> [Requirement]: Word for word, reproduce every line of the data.

> [Records for the task]:
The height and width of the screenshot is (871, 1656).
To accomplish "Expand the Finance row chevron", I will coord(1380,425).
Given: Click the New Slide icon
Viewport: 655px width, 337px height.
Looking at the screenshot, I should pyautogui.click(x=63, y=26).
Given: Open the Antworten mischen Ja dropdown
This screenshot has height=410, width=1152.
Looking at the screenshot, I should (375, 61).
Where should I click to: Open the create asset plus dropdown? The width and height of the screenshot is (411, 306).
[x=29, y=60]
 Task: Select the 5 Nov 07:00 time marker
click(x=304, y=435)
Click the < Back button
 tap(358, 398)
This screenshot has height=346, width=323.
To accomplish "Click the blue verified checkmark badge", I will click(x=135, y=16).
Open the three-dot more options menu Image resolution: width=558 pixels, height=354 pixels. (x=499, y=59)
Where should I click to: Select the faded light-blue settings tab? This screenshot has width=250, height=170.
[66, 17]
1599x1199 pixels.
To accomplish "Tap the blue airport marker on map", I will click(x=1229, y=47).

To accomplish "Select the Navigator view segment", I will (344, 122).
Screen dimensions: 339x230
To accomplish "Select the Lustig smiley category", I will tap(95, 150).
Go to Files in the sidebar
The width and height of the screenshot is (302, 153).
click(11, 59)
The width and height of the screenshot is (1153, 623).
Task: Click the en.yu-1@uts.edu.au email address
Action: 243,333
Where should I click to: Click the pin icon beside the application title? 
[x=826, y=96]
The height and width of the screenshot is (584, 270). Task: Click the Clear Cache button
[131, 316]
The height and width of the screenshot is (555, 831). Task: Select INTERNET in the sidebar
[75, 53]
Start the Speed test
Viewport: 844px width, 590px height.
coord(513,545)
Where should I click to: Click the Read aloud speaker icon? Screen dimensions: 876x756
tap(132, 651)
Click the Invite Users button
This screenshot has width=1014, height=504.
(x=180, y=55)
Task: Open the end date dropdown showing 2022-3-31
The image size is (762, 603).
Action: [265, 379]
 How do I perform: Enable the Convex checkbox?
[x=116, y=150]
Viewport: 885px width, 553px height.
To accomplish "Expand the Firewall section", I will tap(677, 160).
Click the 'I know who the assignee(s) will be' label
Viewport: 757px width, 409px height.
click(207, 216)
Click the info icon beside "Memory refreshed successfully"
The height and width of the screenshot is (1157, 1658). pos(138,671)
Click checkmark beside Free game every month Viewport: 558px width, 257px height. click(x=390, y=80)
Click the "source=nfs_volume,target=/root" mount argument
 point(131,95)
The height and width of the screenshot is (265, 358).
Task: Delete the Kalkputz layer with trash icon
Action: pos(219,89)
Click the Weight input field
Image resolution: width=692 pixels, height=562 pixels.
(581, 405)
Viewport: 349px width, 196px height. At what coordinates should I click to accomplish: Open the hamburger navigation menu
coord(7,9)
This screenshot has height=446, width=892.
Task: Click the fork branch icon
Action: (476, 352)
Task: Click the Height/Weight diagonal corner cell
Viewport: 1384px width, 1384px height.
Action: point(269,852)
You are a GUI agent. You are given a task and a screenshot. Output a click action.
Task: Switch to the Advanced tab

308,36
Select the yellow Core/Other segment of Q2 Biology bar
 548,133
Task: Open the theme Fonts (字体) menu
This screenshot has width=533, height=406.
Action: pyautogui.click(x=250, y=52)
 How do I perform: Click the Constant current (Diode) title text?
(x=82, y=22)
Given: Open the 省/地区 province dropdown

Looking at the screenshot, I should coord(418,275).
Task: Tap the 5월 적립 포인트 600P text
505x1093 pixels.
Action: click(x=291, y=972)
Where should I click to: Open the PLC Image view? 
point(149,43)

> [Answer section]:
The height and width of the screenshot is (871, 1656).
To accomplish "Expand the Finance row chevron", I will coord(1380,425).
Given: Click the New Slide icon
Viewport: 655px width, 337px height.
Looking at the screenshot, I should pyautogui.click(x=63, y=26).
Given: Open the Antworten mischen Ja dropdown
This screenshot has height=410, width=1152.
Looking at the screenshot, I should (375, 61).
Where should I click to: Open the create asset plus dropdown? The width and height of the screenshot is (411, 306).
[x=29, y=60]
 Task: Select the 5 Nov 07:00 time marker
click(x=304, y=435)
Click the < Back button
 tap(358, 398)
This screenshot has height=346, width=323.
To accomplish "Click the blue verified checkmark badge", I will click(x=135, y=16).
Open the three-dot more options menu Image resolution: width=558 pixels, height=354 pixels. (x=499, y=59)
Where should I click to: Select the faded light-blue settings tab? This screenshot has width=250, height=170.
[66, 17]
1599x1199 pixels.
To accomplish "Tap the blue airport marker on map", I will click(x=1229, y=47).

To accomplish "Select the Navigator view segment", I will (344, 122).
Screen dimensions: 339x230
To accomplish "Select the Lustig smiley category", I will tap(95, 150).
Go to Files in the sidebar
The width and height of the screenshot is (302, 153).
click(11, 59)
The width and height of the screenshot is (1153, 623).
Task: Click the en.yu-1@uts.edu.au email address
Action: 243,333
Where should I click to: Click the pin icon beside the application title? 
[x=826, y=96]
The height and width of the screenshot is (584, 270). Task: Click the Clear Cache button
[131, 316]
The height and width of the screenshot is (555, 831). Task: Select INTERNET in the sidebar
[75, 53]
Start the Speed test
Viewport: 844px width, 590px height.
coord(513,545)
Where should I click to: Click the Read aloud speaker icon? Screen dimensions: 876x756
tap(132, 651)
Click the Invite Users button
This screenshot has width=1014, height=504.
(x=180, y=55)
Task: Open the end date dropdown showing 2022-3-31
The image size is (762, 603).
Action: [265, 379]
 How do I perform: Enable the Convex checkbox?
[x=116, y=150]
Viewport: 885px width, 553px height.
To accomplish "Expand the Firewall section", I will tap(677, 160).
Click the 'I know who the assignee(s) will be' label
Viewport: 757px width, 409px height.
click(207, 216)
Click the info icon beside "Memory refreshed successfully"
The height and width of the screenshot is (1157, 1658). pos(138,671)
Click checkmark beside Free game every month Viewport: 558px width, 257px height. click(x=390, y=80)
Click the "source=nfs_volume,target=/root" mount argument
 point(131,95)
The height and width of the screenshot is (265, 358).
Task: Delete the Kalkputz layer with trash icon
Action: pos(219,89)
Click the Weight input field
Image resolution: width=692 pixels, height=562 pixels.
(581, 405)
Viewport: 349px width, 196px height. At what coordinates should I click to accomplish: Open the hamburger navigation menu
coord(7,9)
This screenshot has height=446, width=892.
Task: Click the fork branch icon
Action: (476, 352)
Task: Click the Height/Weight diagonal corner cell
Viewport: 1384px width, 1384px height.
Action: point(269,852)
You are a GUI agent. You are given a task and a screenshot. Output a click action.
Task: Switch to the Advanced tab

308,36
Select the yellow Core/Other segment of Q2 Biology bar
 548,133
Task: Open the theme Fonts (字体) menu
This screenshot has width=533, height=406.
Action: pyautogui.click(x=250, y=52)
 How do I perform: Click the Constant current (Diode) title text?
(x=82, y=22)
Given: Open the 省/地区 province dropdown

Looking at the screenshot, I should coord(418,275).
Task: Tap the 5월 적립 포인트 600P text
505x1093 pixels.
Action: click(x=291, y=972)
Where should I click to: Open the PLC Image view? 
point(149,43)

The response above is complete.